CB: You don’t believe in good and evil on some level, do you?
Jordan: No. I mostly don’t.
CB: That’s another theme that comes through your work, which I tend to agree with also because we are always motivated by our own self-interests and goals.
Jordan: That is overtly the deal with Luther Strode, especially if you look at the first series. Luther makes this series of decisions. They all turn out badly. But you can always see what he was trying to do. It is just that he was too young, too inexperienced, to make the right decision. He tried to make a good decision that turned out to be a bad decision
It’s the same way with other stuff. Very few people think of themselves as villains in their own story. That is a cliché thing to say, but I think it is true, too. And I always think it is more interesting to probe into people trying to good and becoming evil as a result. There are different permeations of that.
That goes back to, more recently, Breaking Bad, which people have talked about. They think, and I disagree which is why I say they think… They call it a story of a good man who turns bad. My premise about Breaking Bad is that Walter White was always a bad man. It was about a bad man who was good until he didn’t have to be, and then he turned into what he always was. And I actually think Jesse on that show is the opposite. I think Jesse fundamentally is a good and decent person who circumstances have turned him relatively bad. He is sort of the antithesis, by design I assume.
So it is that kind of deal. If you ask Walt up until the end of Breaking Bad, he would have told you he was trying to do something good. It sounded good. And that is the same thing with that Kingpin series. To do what he needs to do, you cannot be a good person, not in an objective sense of other people looking at you.

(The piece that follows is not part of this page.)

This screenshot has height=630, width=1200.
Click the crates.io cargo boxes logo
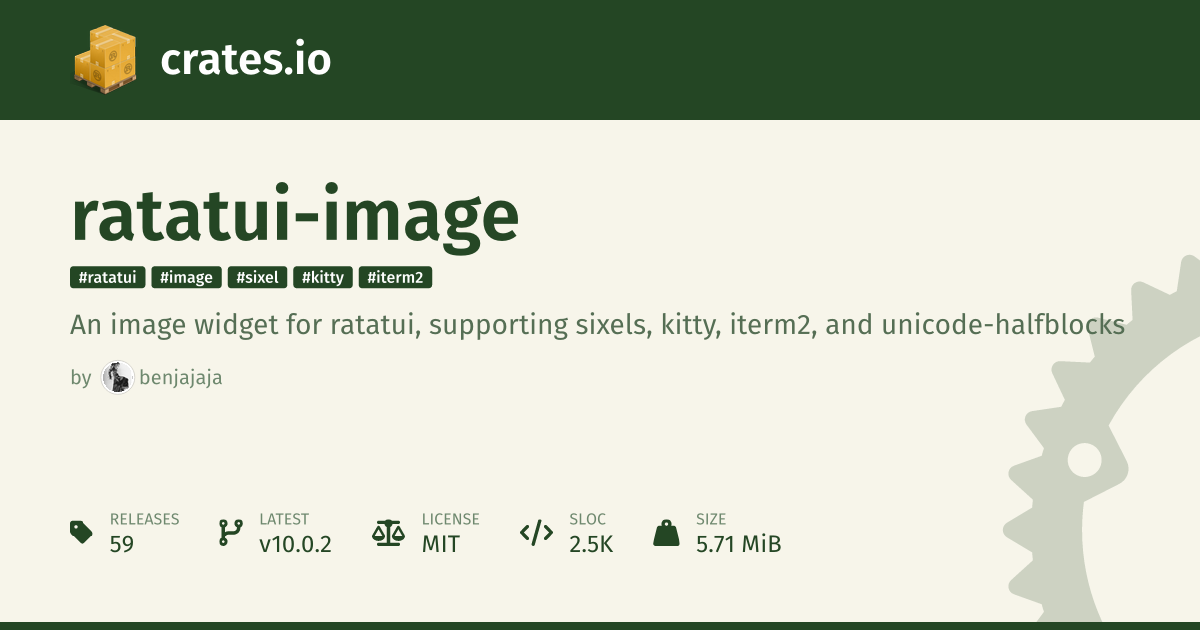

That I think would be the interesting, dramatic part of that; you would see this guy that wanted to do good losing everything he cared about as he became increasingly more ruthless to accomplish this goal, to the point where his goal becomes entirely empty once he is at the top. And again, that is very much like Breaking Bad. When Walt gets what he wants, his original reasons for it, it rings completely hollow.
CB: That’s a tragic hero.
Jordan: Yeah. And that appeals to me. As I said, the first Luther Strode is overtly a tragedy. It is structured like a tragedy. And the second one is what happens if you survive a tragedy, which traditional tragic heroes never do. But he did.